L’état d’esprit des joueuses et joueurs — discipline, implication, rigueur — a été salué, même si la comparaison avec le niveau mondial révèle plusieurs écarts à combler.
Un fossé à réduire entre niveau local et exigences internationales
La DTN identifie un problème majeur : la différence de niveau entre les compétitions nationales, les tournois zonaux, la CAN et la Coupe du monde.
Pour y remédier, plusieurs axes de travail ont été définis. Il s’agit notamment de la « révision des méthodes de détection et de sélection, la préparations plus longues, davantage adaptées au haut niveau, la continuité du projet technique de la base jusqu’aux U23, la meilleure coordination entre les staffs ».
Le DTN a également insisté sur un principe : « Aucun joueur n’est assuré d’aller en Coupe du monde parce qu’il a disputé la CAN ; la sélection se fait en fonction de la forme et du temps de jeu. »
Locaux, expatriés : une stratégie clarifiée
Interrogée sur la place des binationaux, la DTN a rappelé la ligne directrice : les U15 et U17 restent majoritairement composés de joueurs formés en Côte d’Ivoire. Les U20 et U23, eux, peuvent accueillir davantage d’expatriés, mais selon des critères stricts de compatibilité avec le projet de jeu, d’état d’esprit et de niveau réel.

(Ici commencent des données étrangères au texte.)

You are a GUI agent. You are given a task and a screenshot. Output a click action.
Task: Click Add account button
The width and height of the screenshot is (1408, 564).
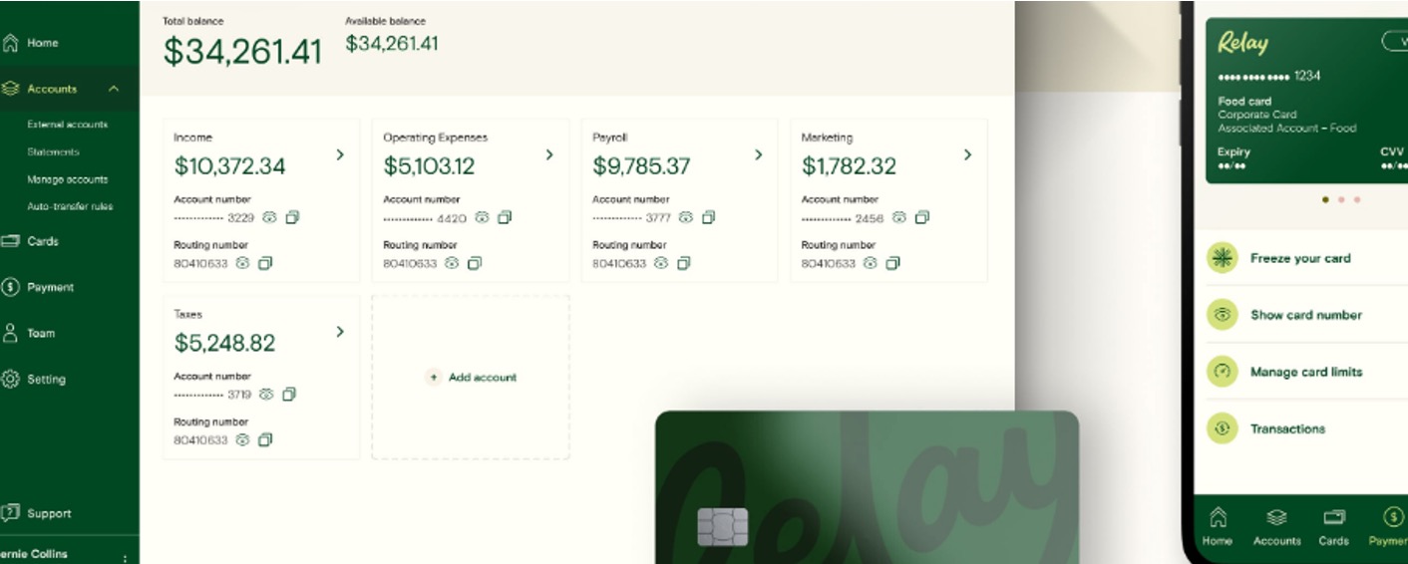coord(472,378)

Un retard structurel assumé et un chantier engagé
Le Directeur technique a replacé les difficultés actuelles dans un contexte plus large : plusieurs années de crise ayant freiné les compétitions jeunes, peu de moyens disponibles, structures fragiles.
La reconstruction, dit-il, n’a réellement commencé qu’après la CAN 2023, avec la relance des championnats U13, U15, U17 et des équipes réserves.
La nouvelle équipe technique n’est en place que depuis février 2024.
« Nous comparons notre relance récente à des pays qui travaillent sur le football de jeunes depuis plus d’une décennie », a rappelé le DTN.
Cap sur 2025–2026 : une préparation plus exigeante et un suivi renforcé
Parmi les mesures annoncées : « la préparation mondiale plus complète, plus longue et jamais écourtée, le processus de sélection mieux structuré, l’utilisation accrue des données, notamment le temps de jeu en club, la meilleure planification grâce au nouveau calendrier annuel des compétitions jeunes instauré par la FIFA ».
Pour la FIF, la participation désormais annuelle à une Coupe du monde est une opportunité majeure pour accélérer la progression.
Une base de travail posée malgré les contre-performances
La FIF estime que les fondations d’un projet durable sont désormais en place. Les ajustements identifiés seront intégrés dans les programmes 2025–2026, avec l’ambition de replacer rapidement la Côte d’Ivoire parmi les nations africaines performantes en football de jeunes.